__The request__.
Render every line of the records below as a Markdown table with the columns "Row" and "Line", numbering the rows in order and leaving out blank lines.

###

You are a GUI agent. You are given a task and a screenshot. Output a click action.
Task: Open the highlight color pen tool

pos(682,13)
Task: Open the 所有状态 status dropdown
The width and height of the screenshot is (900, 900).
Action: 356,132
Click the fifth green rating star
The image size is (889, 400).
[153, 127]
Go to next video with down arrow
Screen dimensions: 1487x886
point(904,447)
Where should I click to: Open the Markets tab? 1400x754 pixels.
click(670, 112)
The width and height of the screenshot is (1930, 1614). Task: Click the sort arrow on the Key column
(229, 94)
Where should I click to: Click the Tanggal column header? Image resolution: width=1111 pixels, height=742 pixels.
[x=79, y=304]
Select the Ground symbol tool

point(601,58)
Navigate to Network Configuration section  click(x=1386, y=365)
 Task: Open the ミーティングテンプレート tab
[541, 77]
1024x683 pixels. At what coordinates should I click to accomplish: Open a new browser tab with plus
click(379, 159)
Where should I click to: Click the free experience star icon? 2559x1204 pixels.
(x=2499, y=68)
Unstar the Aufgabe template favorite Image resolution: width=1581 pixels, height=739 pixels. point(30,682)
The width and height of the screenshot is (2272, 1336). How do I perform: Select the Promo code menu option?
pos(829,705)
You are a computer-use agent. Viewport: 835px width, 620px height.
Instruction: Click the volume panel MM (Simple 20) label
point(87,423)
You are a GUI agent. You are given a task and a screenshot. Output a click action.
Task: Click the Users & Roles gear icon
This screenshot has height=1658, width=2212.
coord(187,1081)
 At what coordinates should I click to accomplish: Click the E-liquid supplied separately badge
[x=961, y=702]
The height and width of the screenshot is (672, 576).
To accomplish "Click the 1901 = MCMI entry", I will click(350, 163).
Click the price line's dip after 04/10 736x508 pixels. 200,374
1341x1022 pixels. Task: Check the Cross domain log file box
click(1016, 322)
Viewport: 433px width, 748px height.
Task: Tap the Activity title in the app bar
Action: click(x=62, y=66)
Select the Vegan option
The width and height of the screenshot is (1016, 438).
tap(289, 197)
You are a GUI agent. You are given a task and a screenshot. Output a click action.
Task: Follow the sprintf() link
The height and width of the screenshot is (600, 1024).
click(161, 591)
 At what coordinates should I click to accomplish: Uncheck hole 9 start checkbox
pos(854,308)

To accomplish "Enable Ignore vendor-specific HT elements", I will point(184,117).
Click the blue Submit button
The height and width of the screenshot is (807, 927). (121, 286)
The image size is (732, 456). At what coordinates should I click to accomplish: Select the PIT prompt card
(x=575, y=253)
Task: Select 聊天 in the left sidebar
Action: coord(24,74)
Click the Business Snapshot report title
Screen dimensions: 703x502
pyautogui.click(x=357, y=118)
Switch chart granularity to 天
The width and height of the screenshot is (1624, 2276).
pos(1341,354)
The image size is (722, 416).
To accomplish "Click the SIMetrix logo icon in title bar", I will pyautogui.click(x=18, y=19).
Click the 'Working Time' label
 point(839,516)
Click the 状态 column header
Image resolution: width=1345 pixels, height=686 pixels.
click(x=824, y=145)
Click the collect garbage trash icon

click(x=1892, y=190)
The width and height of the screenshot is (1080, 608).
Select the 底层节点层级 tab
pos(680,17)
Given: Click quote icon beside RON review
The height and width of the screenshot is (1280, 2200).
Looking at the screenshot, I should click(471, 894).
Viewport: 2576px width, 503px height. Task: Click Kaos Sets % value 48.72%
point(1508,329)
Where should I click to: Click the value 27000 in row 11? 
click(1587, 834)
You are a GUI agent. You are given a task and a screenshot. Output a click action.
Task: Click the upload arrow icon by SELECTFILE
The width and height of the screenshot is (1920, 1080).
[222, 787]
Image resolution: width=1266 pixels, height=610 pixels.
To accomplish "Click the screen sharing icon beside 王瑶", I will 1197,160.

###

__Final answer__.
| Row | Line |
|---|---|
| 1 | You are a GUI agent. You are given a task and a screenshot. Output a click action. |
| 2 | Task: Open the highlight color pen tool |
| 3 | pos(682,13) |
| 4 | Task: Open the 所有状态 status dropdown |
| 5 | The width and height of the screenshot is (900, 900). |
| 6 | Action: 356,132 |
| 7 | Click the fifth green rating star |
| 8 | The image size is (889, 400). |
| 9 | [153, 127] |
| 10 | Go to next video with down arrow |
| 11 | Screen dimensions: 1487x886 |
| 12 | point(904,447) |
| 13 | Where should I click to: Open the Markets tab? 1400x754 pixels. |
| 14 | click(670, 112) |
| 15 | The width and height of the screenshot is (1930, 1614). Task: Click the sort arrow on the Key column |
| 16 | (229, 94) |
| 17 | Where should I click to: Click the Tanggal column header? Image resolution: width=1111 pixels, height=742 pixels. |
| 18 | [x=79, y=304] |
| 19 | Select the Ground symbol tool |
| 20 | point(601,58) |
| 21 | Navigate to Network Configuration section  click(x=1386, y=365) |
| 22 |  Task: Open the ミーティングテンプレート tab |
| 23 | [541, 77] |
| 24 | 1024x683 pixels. At what coordinates should I click to accomplish: Open a new browser tab with plus |
| 25 | click(379, 159) |
| 26 | Where should I click to: Click the free experience star icon? 2559x1204 pixels. |
| 27 | (x=2499, y=68) |
| 28 | Unstar the Aufgabe template favorite Image resolution: width=1581 pixels, height=739 pixels. point(30,682) |
| 29 | The width and height of the screenshot is (2272, 1336). How do I perform: Select the Promo code menu option? |
| 30 | pos(829,705) |
| 31 | You are a computer-use agent. Viewport: 835px width, 620px height. |
| 32 | Instruction: Click the volume panel MM (Simple 20) label |
| 33 | point(87,423) |
| 34 | You are a GUI agent. You are given a task and a screenshot. Output a click action. |
| 35 | Task: Click the Users & Roles gear icon |
| 36 | This screenshot has height=1658, width=2212. |
| 37 | coord(187,1081) |
| 38 |  At what coordinates should I click to accomplish: Click the E-liquid supplied separately badge |
| 39 | [x=961, y=702] |
| 40 | The height and width of the screenshot is (672, 576). |
| 41 | To accomplish "Click the 1901 = MCMI entry", I will click(350, 163). |
| 42 | Click the price line's dip after 04/10 736x508 pixels. 200,374 |
| 43 | 1341x1022 pixels. Task: Check the Cross domain log file box |
| 44 | click(1016, 322) |
| 45 | Viewport: 433px width, 748px height. |
| 46 | Task: Tap the Activity title in the app bar |
| 47 | Action: click(x=62, y=66) |
| 48 | Select the Vegan option |
| 49 | The width and height of the screenshot is (1016, 438). |
| 50 | tap(289, 197) |
| 51 | You are a GUI agent. You are given a task and a screenshot. Output a click action. |
| 52 | Task: Follow the sprintf() link |
| 53 | The height and width of the screenshot is (600, 1024). |
| 54 | click(161, 591) |
| 55 |  At what coordinates should I click to accomplish: Uncheck hole 9 start checkbox |
| 56 | pos(854,308) |
| 57 | To accomplish "Enable Ignore vendor-specific HT elements", I will point(184,117). |
| 58 | Click the blue Submit button |
| 59 | The height and width of the screenshot is (807, 927). (121, 286) |
| 60 | The image size is (732, 456). At what coordinates should I click to accomplish: Select the PIT prompt card |
| 61 | (x=575, y=253) |
| 62 | Task: Select 聊天 in the left sidebar |
| 63 | Action: coord(24,74) |
| 64 | Click the Business Snapshot report title |
| 65 | Screen dimensions: 703x502 |
| 66 | pyautogui.click(x=357, y=118) |
| 67 | Switch chart granularity to 天 |
| 68 | The width and height of the screenshot is (1624, 2276). |
| 69 | pos(1341,354) |
| 70 | The image size is (722, 416). |
| 71 | To accomplish "Click the SIMetrix logo icon in title bar", I will pyautogui.click(x=18, y=19). |
| 72 | Click the 'Working Time' label |
| 73 |  point(839,516) |
| 74 | Click the 状态 column header |
| 75 | Image resolution: width=1345 pixels, height=686 pixels. |
| 76 | click(x=824, y=145) |
| 77 | Click the collect garbage trash icon |
| 78 | click(x=1892, y=190) |
| 79 | The width and height of the screenshot is (1080, 608). |
| 80 | Select the 底层节点层级 tab |
| 81 | pos(680,17) |
| 82 | Given: Click quote icon beside RON review |
| 83 | The height and width of the screenshot is (1280, 2200). |
| 84 | Looking at the screenshot, I should click(471, 894). |
| 85 | Viewport: 2576px width, 503px height. Task: Click Kaos Sets % value 48.72% |
| 86 | point(1508,329) |
| 87 | Where should I click to: Click the value 27000 in row 11?  |
| 88 | click(1587, 834) |
| 89 | You are a GUI agent. You are given a task and a screenshot. Output a click action. |
| 90 | Task: Click the upload arrow icon by SELECTFILE |
| 91 | The width and height of the screenshot is (1920, 1080). |
| 92 | [222, 787] |
| 93 | Image resolution: width=1266 pixels, height=610 pixels. |
| 94 | To accomplish "Click the screen sharing icon beside 王瑶", I will 1197,160. |